“We Do Every Show in the Fringe”: Well, at least five of them

“We Do Every Show in the Fringe”: Well, at least five of them


We Do Every Show in the Fringe is like a bonbon for experienced Fringegoers: a show starring some of the Twin Cities’ best improv comedians (on Saturday evening, Jason Ballweber introduced them as “the Twin Cities’ best improvisers” before deciding that was too bold a claim and revising it to “some of the best”) in a meta-Fringe show that features a cast riffing on the theme of one randomly chosen show from this year’s Fringe—in fact, staging that show based only on its title, description, and publicity photo.

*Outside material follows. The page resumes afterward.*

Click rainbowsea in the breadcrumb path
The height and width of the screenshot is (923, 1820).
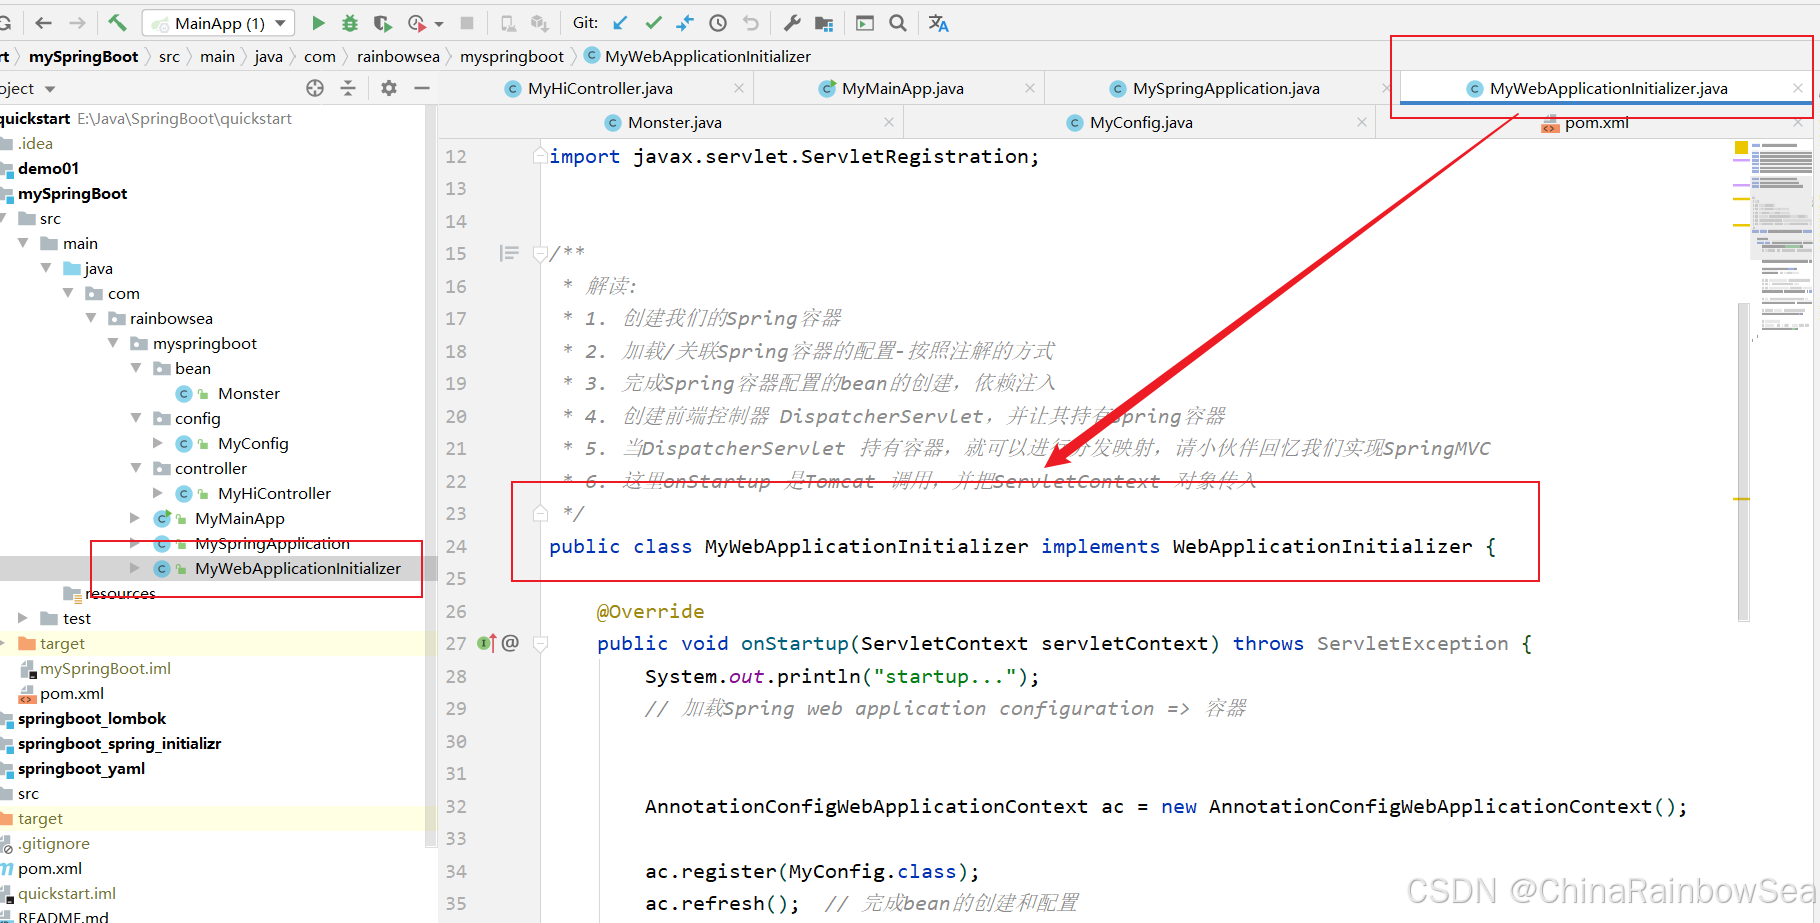click(x=398, y=56)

It’s a fun idea, and each show begins with a quasi-randomly chosen audience member drawing a ping pong ball out of a cage to select the show to be re/created for that performance. On Saturday, the show chosen was Workshop, a “witty comedy” about “a young theater company” that “struggles to develop new material for their upcoming season.”

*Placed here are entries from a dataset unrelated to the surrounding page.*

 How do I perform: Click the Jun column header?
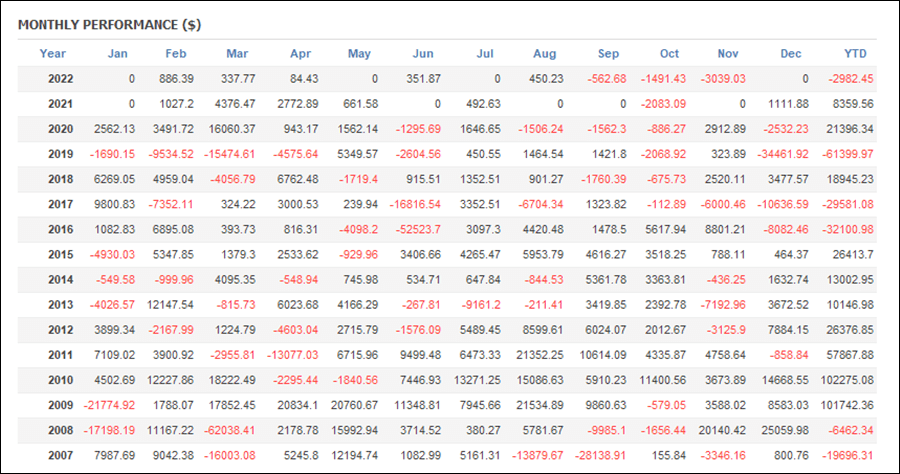(422, 53)
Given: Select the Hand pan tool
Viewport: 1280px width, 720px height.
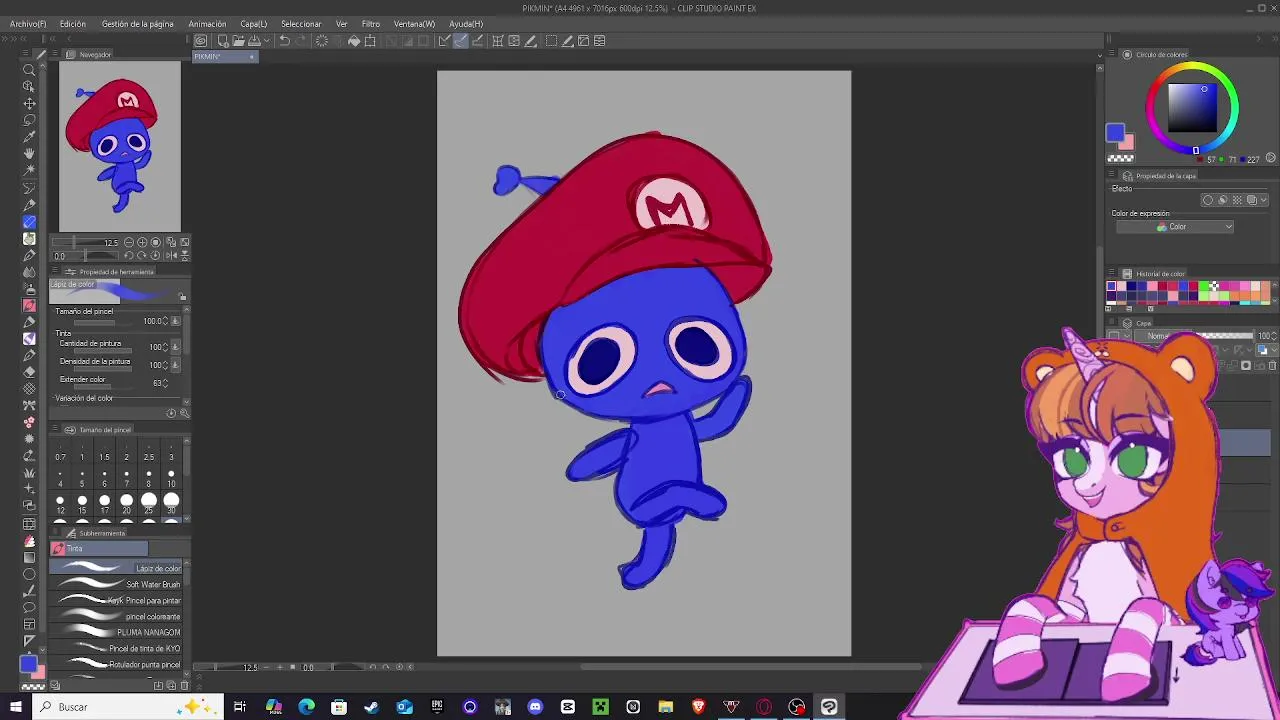Looking at the screenshot, I should point(29,153).
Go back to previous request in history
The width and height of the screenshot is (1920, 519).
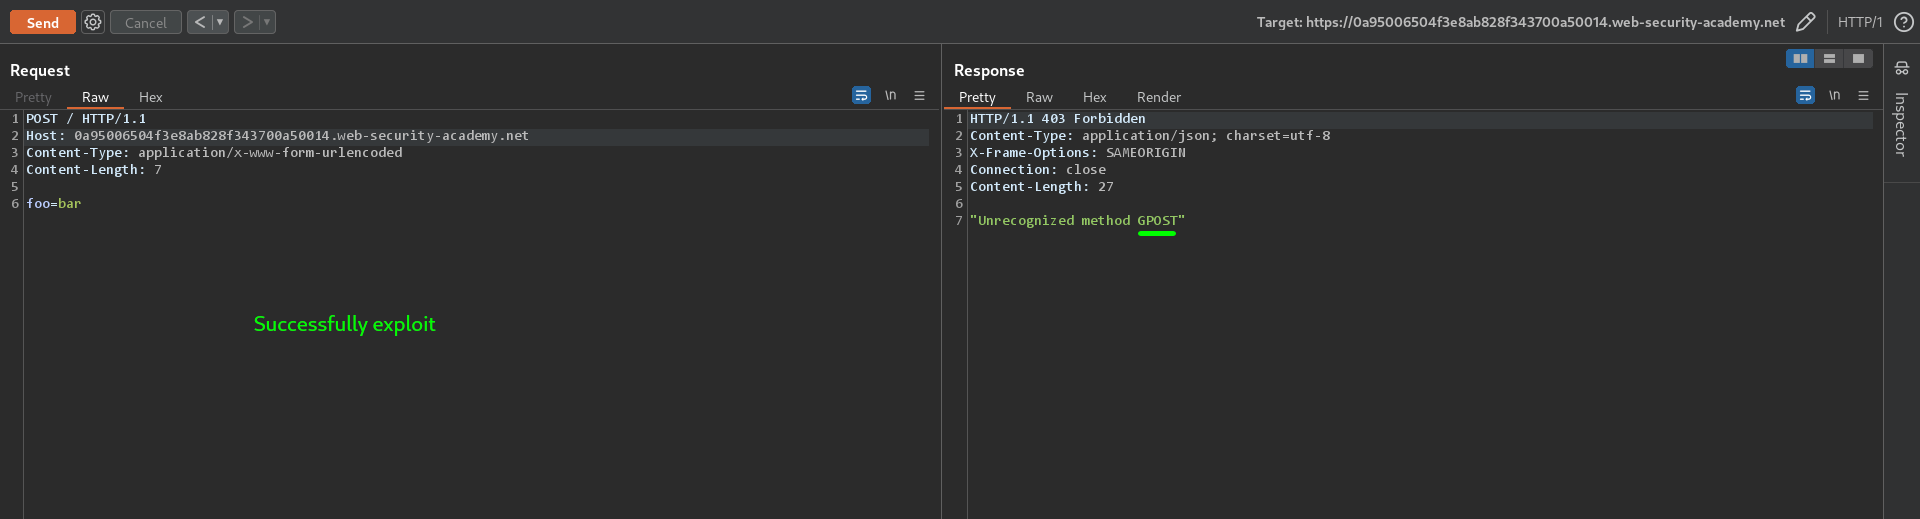tap(200, 22)
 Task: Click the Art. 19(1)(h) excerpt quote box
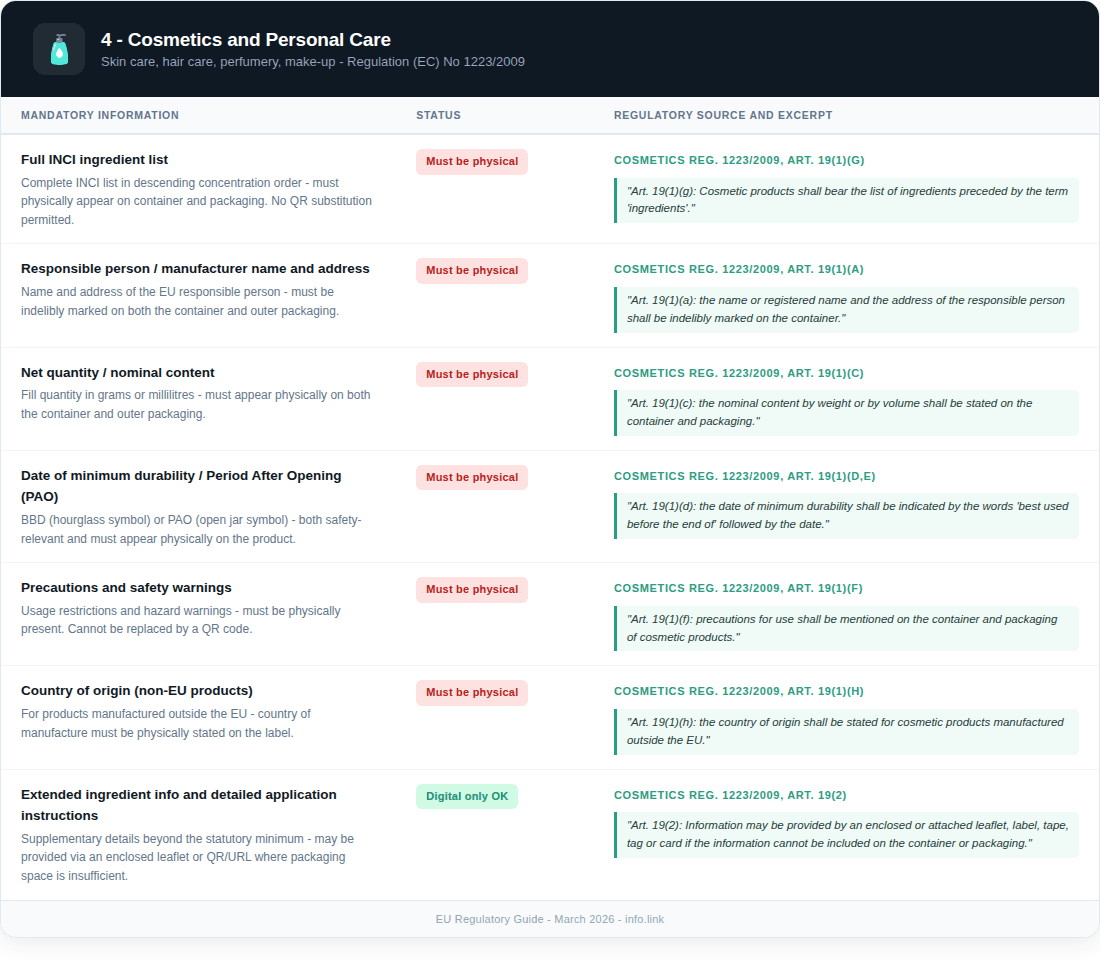tap(846, 731)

Somehow, in the hands of Ballweber, Ryan Lear, Nick Ryan, Lauren Anderson, Jill Bernard, and Tim Hellendrung, it turned into a show about a literal workshop—Geppetto’s workshop, where Pinocchio’s quest to become a real boy was envisioned by the theater-company-playing-a-theater-company as a multi-layered, amusingly confused metaphor.

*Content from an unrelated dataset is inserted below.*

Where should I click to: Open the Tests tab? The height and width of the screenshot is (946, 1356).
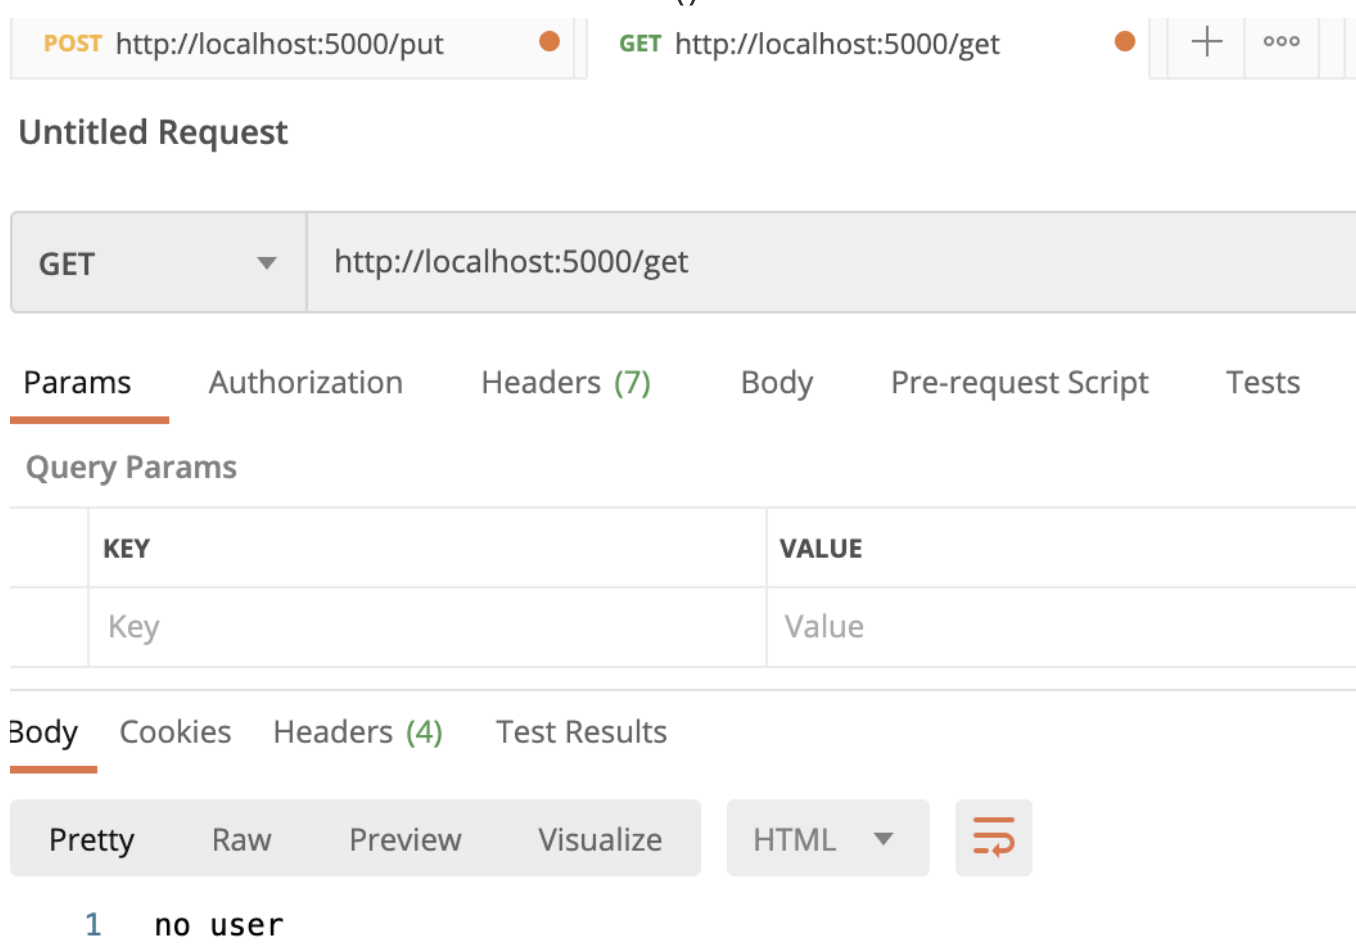1263,383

As with any improv performance, Saturday’s show had its highlights (Anderson as Lear’s mother, forming a human tent to shelter at least part of her son’s body from the elements) as well as its lulls, but I certainly laughed a lot.

The self-conscious caveats about how white and cis everyone in the cast is, though played for laughs, still got awkward; and I was disappointed that “every show in the Fringe” actually translated to only one show per performance. If you’re a seasoned Fringer, though, who enjoys some good improv now and again, you could—as we say in Minnesota—do a heckuva lot worse than seeing Every Show in the Fringe.